Dans l’exemple du listing 8, le tableau fact dépend de sa variable de dimensionnement fact_max. La modification de la dimension du tableau avec TOUCH fact_max entraînera donc l’invalidation du tableau fact qui sera recalculé avec la bonne dimension à sa prochaine utilisation. Toutes les allocations sont vérifiées et un message d’erreur apparaît à l’exécution en cas d’impossibilité d’allocation du tableau.

La mémoire réservée pour un tableau peut être libérée en utilisant le mot-clé FREE. Dans l’exemple du listing 9, lorsque array1 est libéré, le nœud correspondant est marqué comme invalide. Ainsi, si array1 est redemandé plus tard, il sera préalablement réalloué et reconstruit.

1.4 – Documentation du code

A l’intérieur de chaque provider, il est recommandé d’écrire quelques lignes de documentation qui décrivent la variable construite comme illustré dans le listing 10.

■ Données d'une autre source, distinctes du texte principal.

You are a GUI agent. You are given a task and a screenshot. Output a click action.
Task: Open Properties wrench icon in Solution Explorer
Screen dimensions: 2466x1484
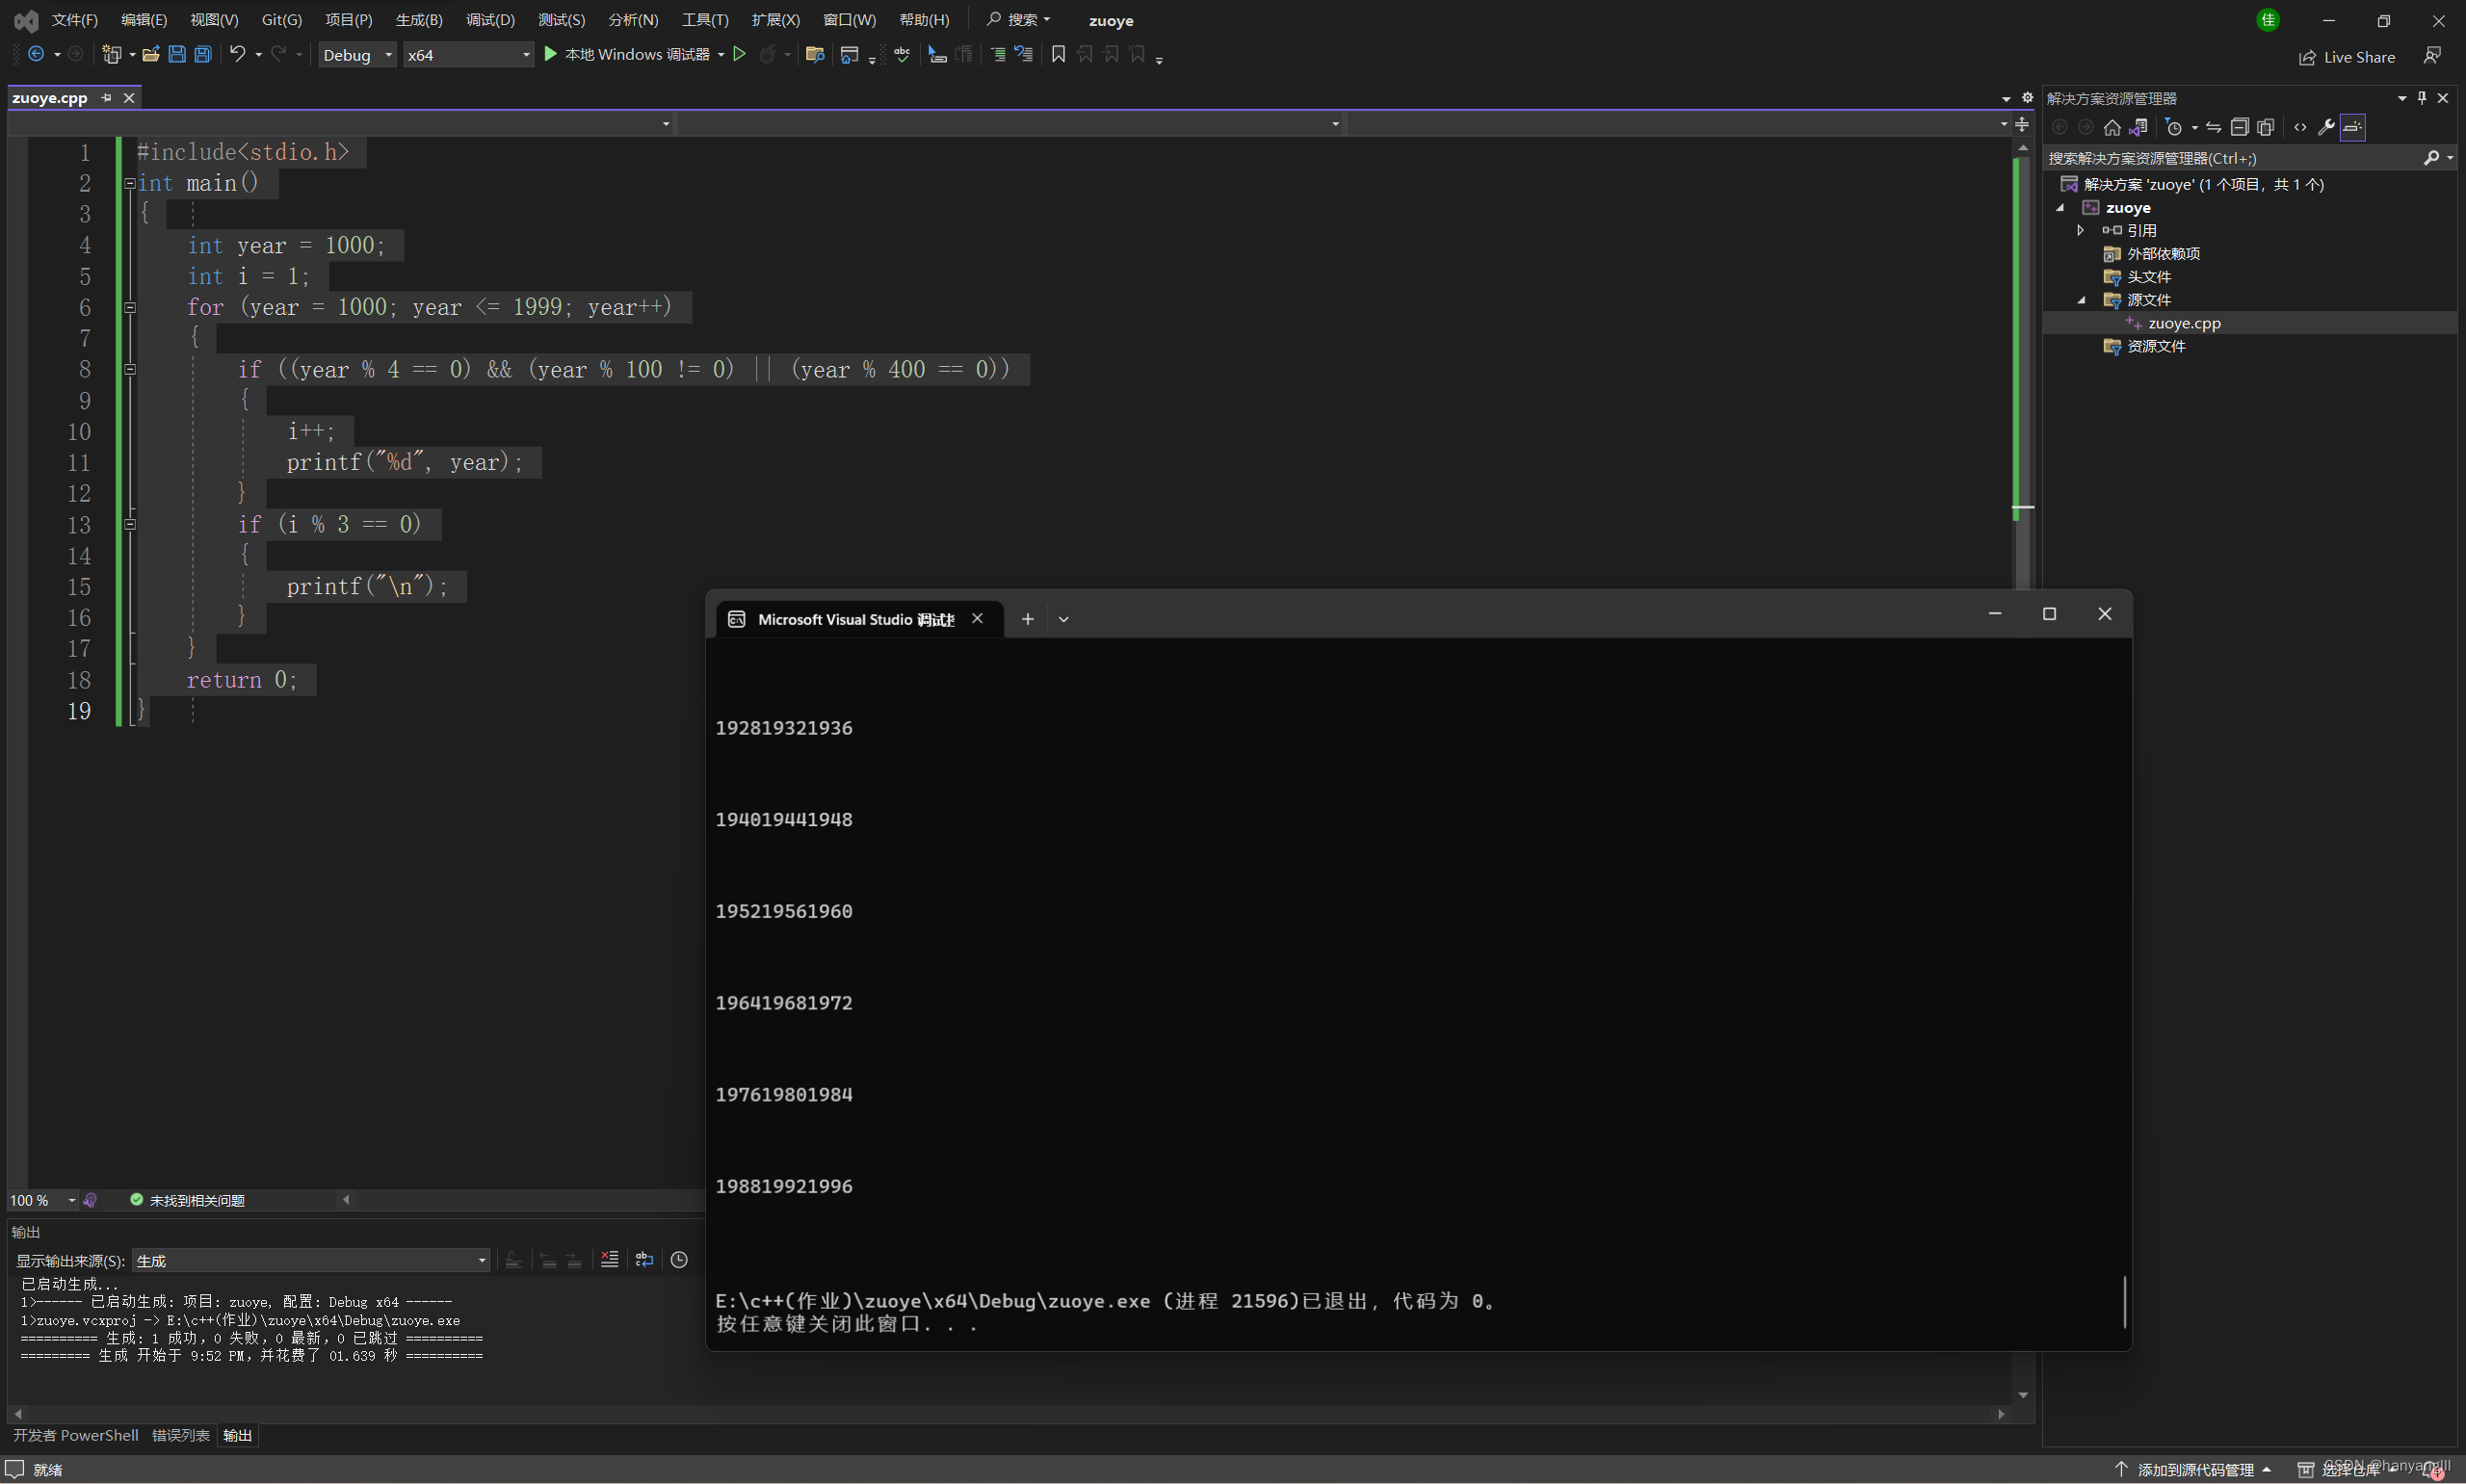click(x=2326, y=127)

Lors de la compilation, la liste de toutes les variables est écrite dans un fichier nommé irpf90_entities, et une man page est créée pour chaque variable. Cette page contient la documentation présente dans les blocs délimités par BEGIN_DOC et END_DOC et elle indique aussi les variables nécessaires à la construction de la variable courante ainsi que celles qui en dépendent. Ces pages sont affichées avec l’outil irpman. Le listing 11 en est une illustration.

1.5 – Templates

Il peut arriver qu’on veuille écrire plusieurs parties de code utilisant un même schéma. En C++, on utiliserait les templates de fonctions, de classes ou d’expressions. IRPF90 permet également de créer plusieurs providers et fonctions semblables, comme illustré au listing 12. Cet exemple permet de générer automatiquement un provider et une fonction *_is_zero pour chaque couple qui apparaît sous le mot-clé SUBST.

1.6 – Interaction avec le shell et métaprogrammation

On peut aussi vouloir insérer au milieu d’un programme le résultat d’une commande du shell qui sera exécutée à la compilation. Prenons un cas typique (listing 13) où la date de compilation et la version de git à laquelle elle correspond sont imprimées à l’écran.

L’insertion de sorties de scripts dans le code permet également d’aller au-delà des templates et de produire du code de façon mécanique. L’exemple du listing 14 illustre cela. Il génère des fonctions particulières calculant x à la puissance n en utilisant un minimum de multiplications. Le listing 15 fournit un échantillon du code généré par IRPF90 à partir du code du listing 14.